• _What is expected_:
Pull every line containing "size" from the data.

• _Data provided_:
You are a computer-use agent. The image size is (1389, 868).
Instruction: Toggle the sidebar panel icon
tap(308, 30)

...

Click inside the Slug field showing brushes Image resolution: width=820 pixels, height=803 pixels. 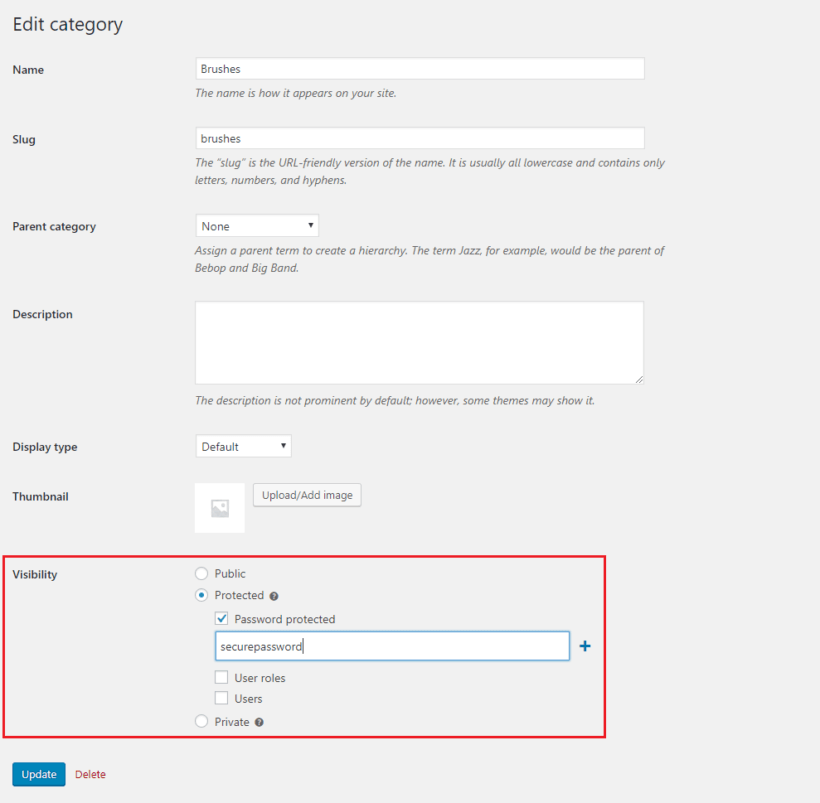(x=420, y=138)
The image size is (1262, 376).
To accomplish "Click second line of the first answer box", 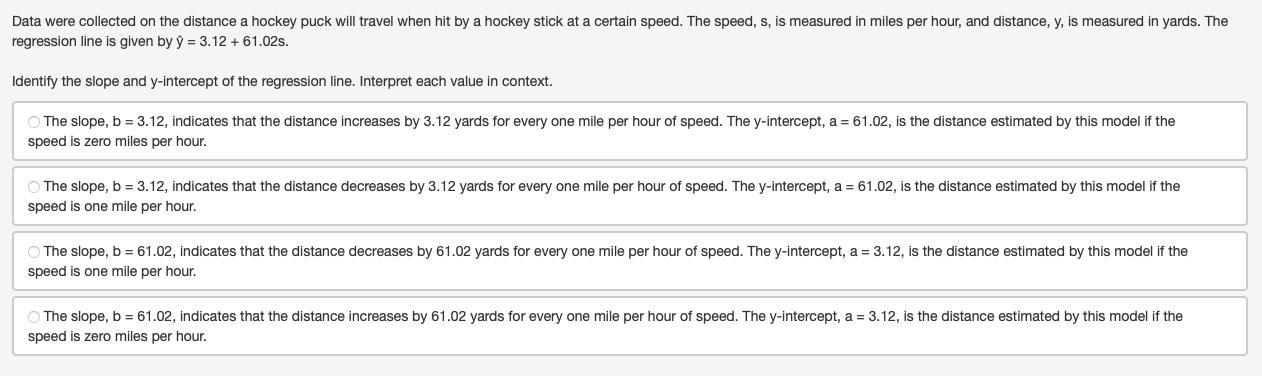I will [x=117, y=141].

• _Task response_:
You are a computer-use agent. The image size is (1389, 868).
The image size is (1262, 376).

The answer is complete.